El comentario tuvo el efecto de apaciguar a la masa. Observé que los rostros tensos se relajaban con alivio y los bailarines que tenía directamente delante volvían a la pista y reanudaban sus evoluciones. Reparé en que todavía empuñaba mi 38 a la altura de la cadera y la fila de hippies se había dispersado definitivamente. Estaba concentrándome en mantener mi rostro en las sombras cuando oí una voz masculina a mi espalda.
—¿Sí, agente?
Lentamente di media vuelta y sonreí. La voz pertenecía a un hombre joven de mirada dura, cuerpo firme y rollizo, gafas de cristales ovalados y cola de caballo.
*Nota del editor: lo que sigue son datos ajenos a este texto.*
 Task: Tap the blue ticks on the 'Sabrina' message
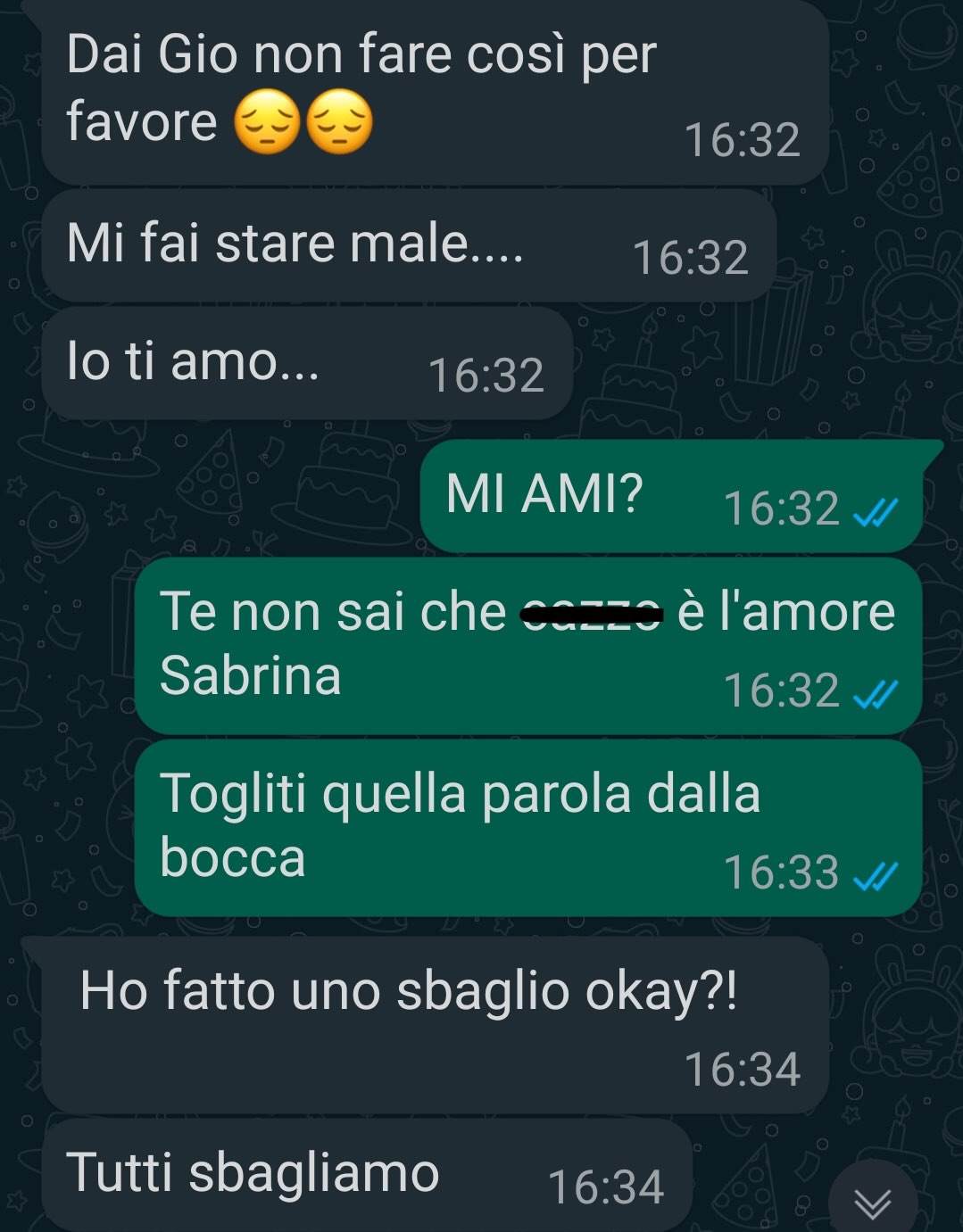[x=875, y=693]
—Vamos a un sitio tranquilo —dije y apunté con el arma hacia la parte trasera del escenario. Cosmo abrió la marcha y me condujo hasta un cuartito lleno de taburetes y gramolas fuera de uso. La luz era brillante y áspera y mantuve todo mi ser concentrado en dar la impresión de ser mayor de mi verdadera edad y en expresarme como tal.
—Soy el Sigiloso —añadí—. Trabajo en la brigada de Robos en el Valle, y he recibido buenos informes de ti. —Con la pistola apuntando al suelo, vacié el contenido de los bolsillos de la cazadora sobre uno de los taburetes. Cosmo soltó un silbido ante la acumulación de joyas, relojes y tarjetas de crédito. La S. S. hacía gestos de «sé audaz» y, con un suspiro, me limité a decir—: Propón una cantidad, no tengo toda la noche.
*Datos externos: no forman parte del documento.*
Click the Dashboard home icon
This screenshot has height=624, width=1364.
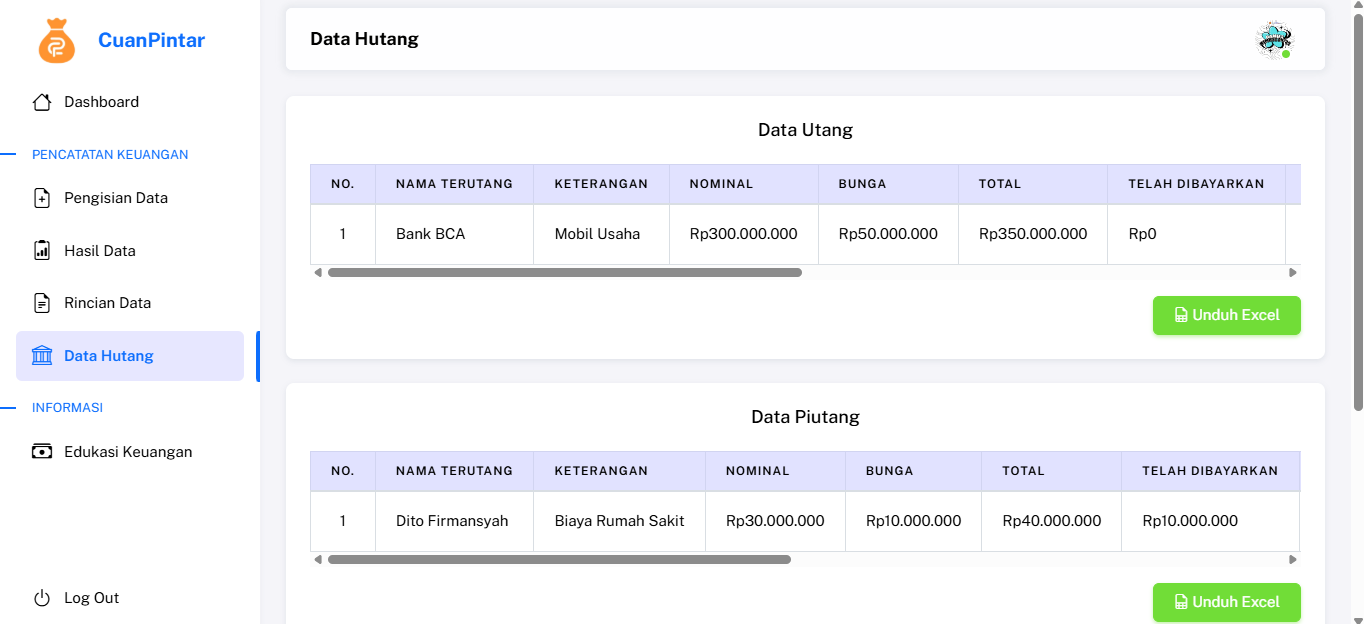(x=42, y=102)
Cosmo acarició los dos Rolex, hurgó entre las joyas y levantó varias piedras rojas para observarlas a la luz.
—Quinientos dólares —dijo.
Sentí otro subidón de la marihuana.
—Billetes, no hierba. —Los gestos de la Sombra Sigilosa para que me mostrara atrevido se hicieron más enfáticos y añadí—: Seiscientos.
Cosmo sacó un fajo de billetes del bolsillo, contó seis de cien dólares y me los entregó. Después, señaló una puerta trasera. Me guardé la pistola en el bolsillo, hice una reverencia y me marché como un gran actor que abandonara el escenario después de salir a saludar tras una actuación memorable. Había conquistado el sexo y había conseguido la invisibilidad psíquica en un mismo día. Era inexpugnable; era de oro.